**PROBLEM TO WORK ON**
Please print the data shown below without any alteration.

[Stored data entries]
[Start of section]

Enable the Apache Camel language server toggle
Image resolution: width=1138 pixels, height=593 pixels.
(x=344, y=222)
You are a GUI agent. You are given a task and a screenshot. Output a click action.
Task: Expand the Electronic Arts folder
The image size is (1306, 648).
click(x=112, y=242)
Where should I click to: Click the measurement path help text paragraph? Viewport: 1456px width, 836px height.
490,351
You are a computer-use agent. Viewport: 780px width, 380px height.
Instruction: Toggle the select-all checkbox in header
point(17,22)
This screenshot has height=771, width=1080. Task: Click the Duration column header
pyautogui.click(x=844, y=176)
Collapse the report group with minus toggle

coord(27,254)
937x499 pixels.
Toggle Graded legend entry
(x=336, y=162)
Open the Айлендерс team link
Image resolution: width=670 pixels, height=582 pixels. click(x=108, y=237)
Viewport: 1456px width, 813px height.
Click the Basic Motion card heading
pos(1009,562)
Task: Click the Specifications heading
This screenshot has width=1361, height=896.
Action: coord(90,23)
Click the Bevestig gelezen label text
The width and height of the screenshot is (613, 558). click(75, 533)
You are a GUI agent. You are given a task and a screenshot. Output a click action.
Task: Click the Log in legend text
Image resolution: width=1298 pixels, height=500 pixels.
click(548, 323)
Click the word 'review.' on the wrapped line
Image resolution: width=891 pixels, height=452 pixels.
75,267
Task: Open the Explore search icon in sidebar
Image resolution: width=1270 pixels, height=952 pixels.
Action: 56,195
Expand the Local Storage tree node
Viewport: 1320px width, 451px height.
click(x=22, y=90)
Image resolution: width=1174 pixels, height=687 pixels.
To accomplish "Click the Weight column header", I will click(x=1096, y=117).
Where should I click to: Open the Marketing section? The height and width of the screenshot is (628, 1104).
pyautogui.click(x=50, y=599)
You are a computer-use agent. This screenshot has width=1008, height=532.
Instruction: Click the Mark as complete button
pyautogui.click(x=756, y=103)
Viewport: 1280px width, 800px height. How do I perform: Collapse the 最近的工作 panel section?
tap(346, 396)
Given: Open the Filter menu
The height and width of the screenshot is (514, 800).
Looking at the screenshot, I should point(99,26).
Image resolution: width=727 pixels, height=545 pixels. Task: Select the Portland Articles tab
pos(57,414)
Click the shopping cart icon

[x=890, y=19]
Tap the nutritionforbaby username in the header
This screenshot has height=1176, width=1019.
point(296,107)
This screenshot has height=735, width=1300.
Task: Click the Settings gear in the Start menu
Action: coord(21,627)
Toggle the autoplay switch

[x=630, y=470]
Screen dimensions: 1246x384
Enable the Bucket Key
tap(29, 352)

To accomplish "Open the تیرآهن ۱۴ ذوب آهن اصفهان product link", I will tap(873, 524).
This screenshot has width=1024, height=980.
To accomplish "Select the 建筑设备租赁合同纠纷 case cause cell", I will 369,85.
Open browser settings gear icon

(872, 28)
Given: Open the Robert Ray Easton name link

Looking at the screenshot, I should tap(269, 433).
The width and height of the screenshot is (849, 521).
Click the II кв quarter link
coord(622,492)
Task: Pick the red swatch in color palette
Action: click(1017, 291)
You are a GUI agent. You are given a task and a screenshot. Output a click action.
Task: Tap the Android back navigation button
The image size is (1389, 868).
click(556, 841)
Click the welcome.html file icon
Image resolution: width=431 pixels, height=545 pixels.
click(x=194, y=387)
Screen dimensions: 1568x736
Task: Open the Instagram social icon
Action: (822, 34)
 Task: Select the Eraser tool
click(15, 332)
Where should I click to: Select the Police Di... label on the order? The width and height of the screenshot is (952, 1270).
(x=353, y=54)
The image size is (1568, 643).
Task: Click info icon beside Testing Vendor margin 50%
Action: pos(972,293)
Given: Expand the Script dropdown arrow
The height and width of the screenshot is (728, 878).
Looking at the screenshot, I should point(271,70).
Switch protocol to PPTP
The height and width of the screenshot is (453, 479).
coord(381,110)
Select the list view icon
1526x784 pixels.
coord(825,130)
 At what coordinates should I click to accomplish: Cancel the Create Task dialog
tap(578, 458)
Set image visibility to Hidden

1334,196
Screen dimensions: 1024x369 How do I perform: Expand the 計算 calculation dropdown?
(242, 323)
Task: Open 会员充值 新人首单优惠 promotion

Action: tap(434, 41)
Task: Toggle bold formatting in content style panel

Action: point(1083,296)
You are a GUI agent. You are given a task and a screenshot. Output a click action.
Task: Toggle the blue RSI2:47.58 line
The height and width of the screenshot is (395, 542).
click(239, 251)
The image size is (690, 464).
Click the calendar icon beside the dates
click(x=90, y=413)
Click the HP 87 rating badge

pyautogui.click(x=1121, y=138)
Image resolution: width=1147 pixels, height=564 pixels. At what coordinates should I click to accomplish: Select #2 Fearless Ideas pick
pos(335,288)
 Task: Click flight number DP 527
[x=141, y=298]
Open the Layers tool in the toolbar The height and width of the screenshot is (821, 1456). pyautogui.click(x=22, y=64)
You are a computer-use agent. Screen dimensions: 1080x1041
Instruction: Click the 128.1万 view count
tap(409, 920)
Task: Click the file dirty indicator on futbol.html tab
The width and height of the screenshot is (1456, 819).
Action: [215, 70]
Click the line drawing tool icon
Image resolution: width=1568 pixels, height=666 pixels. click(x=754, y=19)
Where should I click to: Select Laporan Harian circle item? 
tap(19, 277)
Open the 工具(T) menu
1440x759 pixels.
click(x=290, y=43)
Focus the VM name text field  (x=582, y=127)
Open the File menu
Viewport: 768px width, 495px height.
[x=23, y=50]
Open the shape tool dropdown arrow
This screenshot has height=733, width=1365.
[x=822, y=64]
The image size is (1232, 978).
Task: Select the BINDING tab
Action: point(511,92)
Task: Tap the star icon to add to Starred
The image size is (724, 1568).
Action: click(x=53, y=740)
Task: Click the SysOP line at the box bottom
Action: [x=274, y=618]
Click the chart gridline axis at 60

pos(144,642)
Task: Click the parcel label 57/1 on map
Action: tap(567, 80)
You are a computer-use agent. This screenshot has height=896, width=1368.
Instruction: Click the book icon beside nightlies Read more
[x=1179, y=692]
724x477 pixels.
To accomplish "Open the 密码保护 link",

[End of section]

**REPLY TO THE TASK**
Enable the Apache Camel language server toggle
Image resolution: width=1138 pixels, height=593 pixels.
(x=344, y=222)
You are a GUI agent. You are given a task and a screenshot. Output a click action.
Task: Expand the Electronic Arts folder
The image size is (1306, 648).
click(x=112, y=242)
Where should I click to: Click the measurement path help text paragraph? Viewport: 1456px width, 836px height.
490,351
You are a computer-use agent. Viewport: 780px width, 380px height.
Instruction: Toggle the select-all checkbox in header
point(17,22)
This screenshot has height=771, width=1080. Task: Click the Duration column header
pyautogui.click(x=844, y=176)
Collapse the report group with minus toggle

coord(27,254)
937x499 pixels.
Toggle Graded legend entry
(x=336, y=162)
Open the Айлендерс team link
Image resolution: width=670 pixels, height=582 pixels. click(x=108, y=237)
Viewport: 1456px width, 813px height.
Click the Basic Motion card heading
pos(1009,562)
Task: Click the Specifications heading
This screenshot has width=1361, height=896.
Action: coord(90,23)
Click the Bevestig gelezen label text
The width and height of the screenshot is (613, 558). click(75, 533)
You are a GUI agent. You are given a task and a screenshot. Output a click action.
Task: Click the Log in legend text
Image resolution: width=1298 pixels, height=500 pixels.
click(548, 323)
Click the word 'review.' on the wrapped line
Image resolution: width=891 pixels, height=452 pixels.
75,267
Task: Open the Explore search icon in sidebar
Image resolution: width=1270 pixels, height=952 pixels.
Action: 56,195
Expand the Local Storage tree node
Viewport: 1320px width, 451px height.
click(x=22, y=90)
Image resolution: width=1174 pixels, height=687 pixels.
To accomplish "Click the Weight column header", I will click(x=1096, y=117).
Where should I click to: Open the Marketing section? The height and width of the screenshot is (628, 1104).
pyautogui.click(x=50, y=599)
You are a computer-use agent. This screenshot has width=1008, height=532.
Instruction: Click the Mark as complete button
pyautogui.click(x=756, y=103)
Viewport: 1280px width, 800px height. How do I perform: Collapse the 最近的工作 panel section?
tap(346, 396)
Given: Open the Filter menu
The height and width of the screenshot is (514, 800).
Looking at the screenshot, I should point(99,26).
Image resolution: width=727 pixels, height=545 pixels. Task: Select the Portland Articles tab
pos(57,414)
Click the shopping cart icon

[x=890, y=19]
Tap the nutritionforbaby username in the header
This screenshot has height=1176, width=1019.
point(296,107)
This screenshot has height=735, width=1300.
Task: Click the Settings gear in the Start menu
Action: coord(21,627)
Toggle the autoplay switch

[x=630, y=470]
Screen dimensions: 1246x384
Enable the Bucket Key
tap(29, 352)

To accomplish "Open the تیرآهن ۱۴ ذوب آهن اصفهان product link", I will tap(873, 524).
This screenshot has width=1024, height=980.
To accomplish "Select the 建筑设备租赁合同纠纷 case cause cell", I will 369,85.
Open browser settings gear icon

(872, 28)
Given: Open the Robert Ray Easton name link

Looking at the screenshot, I should tap(269, 433).
The width and height of the screenshot is (849, 521).
Click the II кв quarter link
coord(622,492)
Task: Pick the red swatch in color palette
Action: click(1017, 291)
You are a GUI agent. You are given a task and a screenshot. Output a click action.
Task: Tap the Android back navigation button
The image size is (1389, 868).
click(556, 841)
Click the welcome.html file icon
Image resolution: width=431 pixels, height=545 pixels.
click(x=194, y=387)
Screen dimensions: 1568x736
Task: Open the Instagram social icon
Action: (822, 34)
 Task: Select the Eraser tool
click(15, 332)
Where should I click to: Select the Police Di... label on the order? The width and height of the screenshot is (952, 1270).
(x=353, y=54)
The image size is (1568, 643).
Task: Click info icon beside Testing Vendor margin 50%
Action: pos(972,293)
Given: Expand the Script dropdown arrow
The height and width of the screenshot is (728, 878).
Looking at the screenshot, I should point(271,70).
Switch protocol to PPTP
The height and width of the screenshot is (453, 479).
coord(381,110)
Select the list view icon
1526x784 pixels.
coord(825,130)
 At what coordinates should I click to accomplish: Cancel the Create Task dialog
tap(578, 458)
Set image visibility to Hidden

1334,196
Screen dimensions: 1024x369 How do I perform: Expand the 計算 calculation dropdown?
(242, 323)
Task: Open 会员充值 新人首单优惠 promotion

Action: tap(434, 41)
Task: Toggle bold formatting in content style panel

Action: point(1083,296)
You are a GUI agent. You are given a task and a screenshot. Output a click action.
Task: Toggle the blue RSI2:47.58 line
The height and width of the screenshot is (395, 542).
click(239, 251)
The image size is (690, 464).
Click the calendar icon beside the dates
click(x=90, y=413)
Click the HP 87 rating badge

pyautogui.click(x=1121, y=138)
Image resolution: width=1147 pixels, height=564 pixels. At what coordinates should I click to accomplish: Select #2 Fearless Ideas pick
pos(335,288)
 Task: Click flight number DP 527
[x=141, y=298]
Open the Layers tool in the toolbar The height and width of the screenshot is (821, 1456). pyautogui.click(x=22, y=64)
You are a computer-use agent. Screen dimensions: 1080x1041
Instruction: Click the 128.1万 view count
tap(409, 920)
Task: Click the file dirty indicator on futbol.html tab
The width and height of the screenshot is (1456, 819).
Action: [215, 70]
Click the line drawing tool icon
Image resolution: width=1568 pixels, height=666 pixels. click(x=754, y=19)
Where should I click to: Select Laporan Harian circle item? 
tap(19, 277)
Open the 工具(T) menu
1440x759 pixels.
click(x=290, y=43)
Focus the VM name text field  (x=582, y=127)
Open the File menu
Viewport: 768px width, 495px height.
[x=23, y=50]
Open the shape tool dropdown arrow
This screenshot has height=733, width=1365.
[x=822, y=64]
The image size is (1232, 978).
Task: Select the BINDING tab
Action: point(511,92)
Task: Tap the star icon to add to Starred
The image size is (724, 1568).
Action: click(x=53, y=740)
Task: Click the SysOP line at the box bottom
Action: [x=274, y=618]
Click the chart gridline axis at 60

pos(144,642)
Task: Click the parcel label 57/1 on map
Action: tap(567, 80)
You are a computer-use agent. This screenshot has height=896, width=1368.
Instruction: Click the book icon beside nightlies Read more
[x=1179, y=692]
724x477 pixels.
To accomplish "Open the 密码保护 link",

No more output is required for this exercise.